THE former resources minister, Ian Macdonald, was involved in discussions with the University of Newcastle in connection to the Doyles Creek Mining venture from the second half of 2007, the state’s corruption watchdog has heard.

The then minister was also ‘‘courting’’ Professor Ian Plimer to head up a new school of geosciences at the University of Newcastle – a position that was not announced until 2009.

The university was mentioned yesterday during the start of the Independent Commission Against Corruption’s latest public hearings into allegations involving Mr Macdonald.

This time, it is examining his decision to award without a tender process an exploration licence over land near Jerrys Plains to Doyles Creek Mining in late 2008, an enterprise that involved his close friend and former union official, John Maitland, and other ‘‘Newcastle entrepreneurs’’.

The project was promoted as a ‘‘training mine’’ but was really a ‘‘mining mine’’, counsel assisting the commission, Peter Braham, SC, said. 

The only expert advice Mr Macdonald received on the project was from Professor Plimer, who was at a meeting with Mr Maitland and Mr Macdonald in November 2007, when the idea of having university students train in the proposed mine was floated.

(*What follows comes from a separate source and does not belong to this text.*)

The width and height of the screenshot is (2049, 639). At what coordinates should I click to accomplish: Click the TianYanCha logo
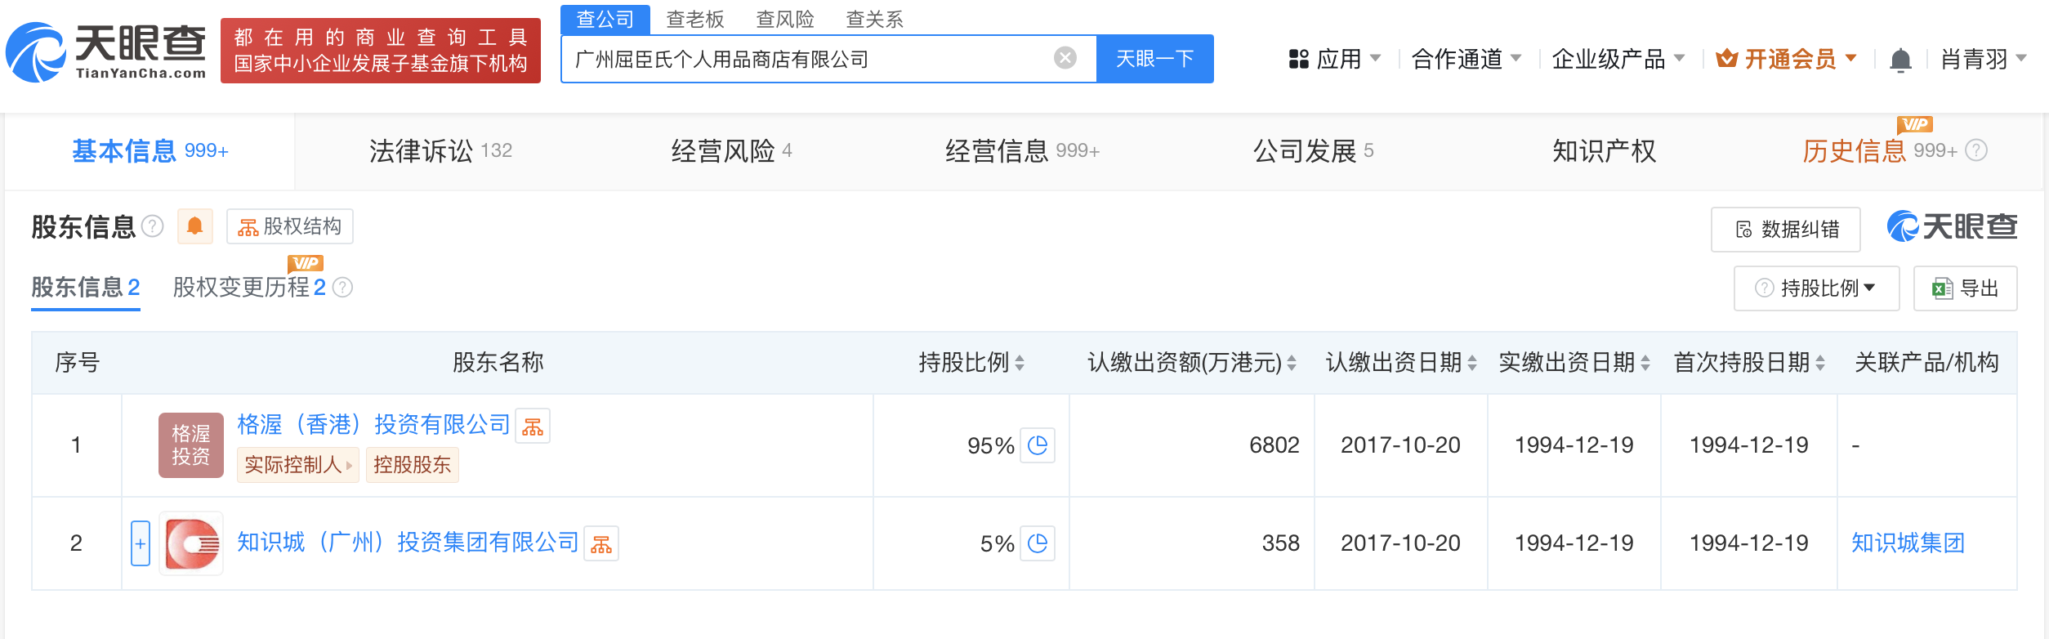pos(106,51)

‘‘Professor Plimer gave unambiguous advice,’’ Mr Braham said.

‘‘He told Ian Macdonald and John Maitland that the idea was ‘absolute madness’, that it was an unsafe venture for university students and that he would be ‘absolutely terrified to have students underground in a long wall mine being trained’.’’

Doyles Creek and the university would later sign an agreement to receive $1million over four years to establish the NSW Institute for Frontier Geoscience.

The university signed a separate agreement with the then NSW Department of Primary Industries, headed by Mr Macdonald, to receive another $1million over four years towards the institute.

The ICAC heard yesterday that in the second half of 2007, Doyles Creek tried to build community, political and industry support for its proposal.

‘‘The minister was kept abreast of developments and became involved in discussions with the University of Newcastle and Doyles Creek Mining,’’ Mr Braham said.

‘‘As we shall see, it is from this time on that Mr Macdonald appears to take on the role of proponent or an advocate for the Doyles Creek mine rather than that of an independent arbiter of the public interest.’’

Mr Braham also noted strong opposition to the project from the community and the NSW Minerals Council, which resisted pressure from Mr Macdonald to back the proposal.  

The largest landholder in the area, the renowned Coolmore stud, was ‘‘surprisingly’’ not consulted about the proposal, Mr Braham said.